▶ Prompt
Where in the records does the word "agent" occur? Copy each line in which it does.

▶ Data for review
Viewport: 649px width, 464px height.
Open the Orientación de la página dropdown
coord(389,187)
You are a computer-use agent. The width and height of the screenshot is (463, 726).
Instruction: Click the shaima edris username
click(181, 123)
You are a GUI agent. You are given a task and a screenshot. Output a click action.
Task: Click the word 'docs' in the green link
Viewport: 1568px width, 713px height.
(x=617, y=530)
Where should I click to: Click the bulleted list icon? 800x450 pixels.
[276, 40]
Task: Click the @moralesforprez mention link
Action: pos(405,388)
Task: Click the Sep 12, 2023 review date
* * *
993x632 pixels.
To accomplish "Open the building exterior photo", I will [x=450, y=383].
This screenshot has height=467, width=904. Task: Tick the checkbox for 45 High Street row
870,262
==
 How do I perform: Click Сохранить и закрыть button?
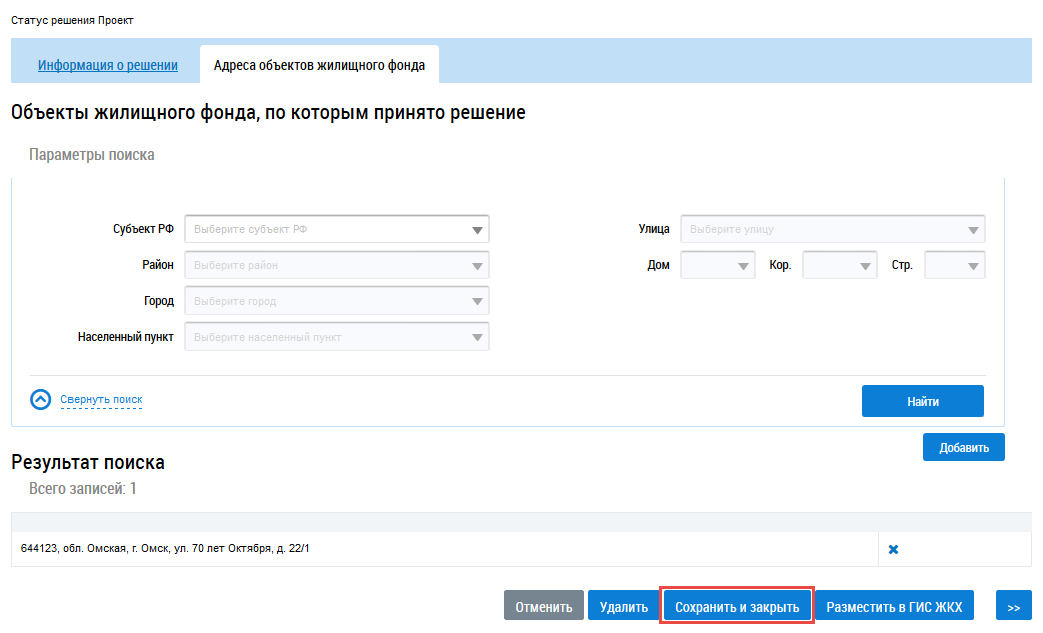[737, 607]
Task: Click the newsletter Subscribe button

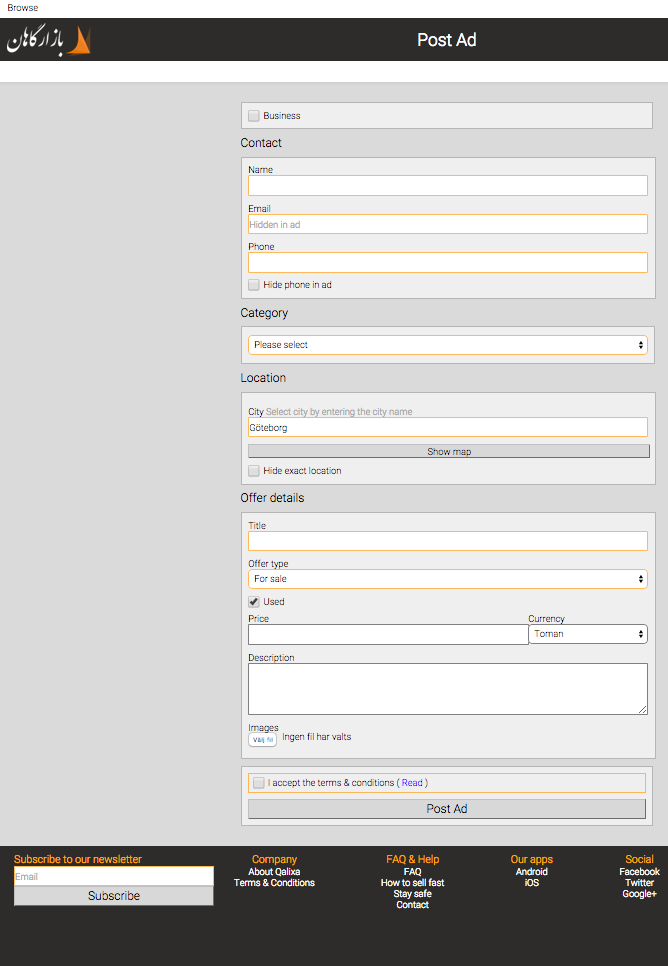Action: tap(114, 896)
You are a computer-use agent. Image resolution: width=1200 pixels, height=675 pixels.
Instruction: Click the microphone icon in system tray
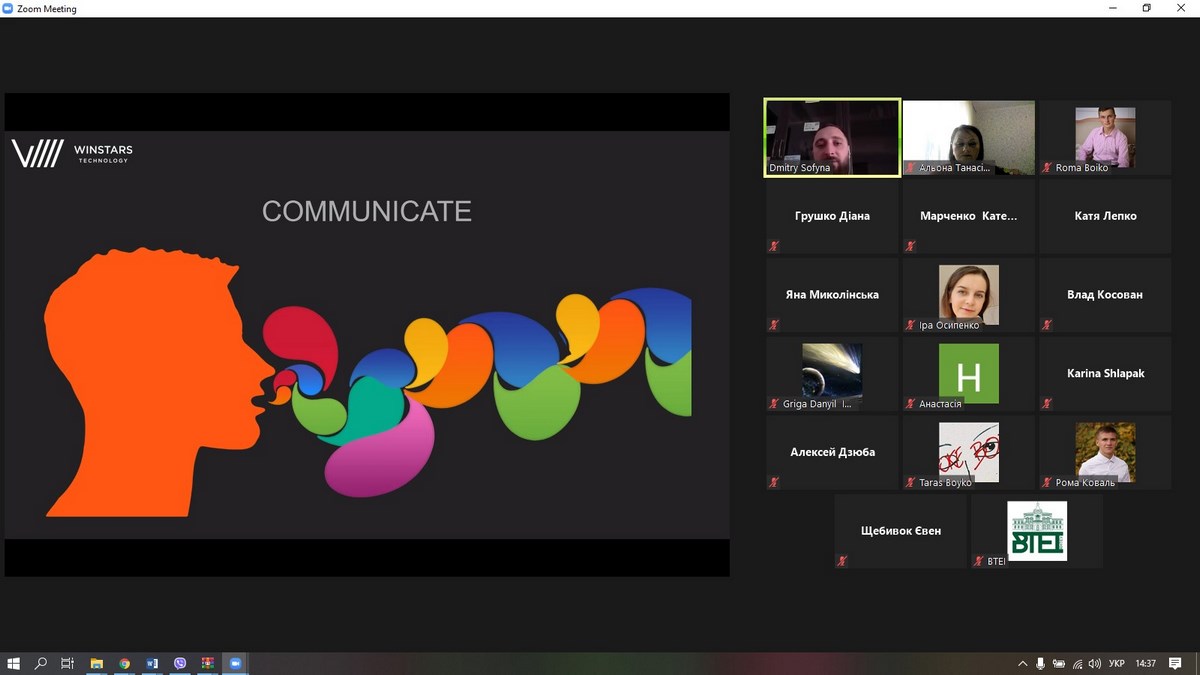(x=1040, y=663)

▶ Answer area
You are a computer-use agent. The width and height of the screenshot is (463, 726).
You are a GUI agent. You are given a task and a screenshot. Output a click action.
You are a computer-use agent. Image resolution: width=1200 pixels, height=675 pixels.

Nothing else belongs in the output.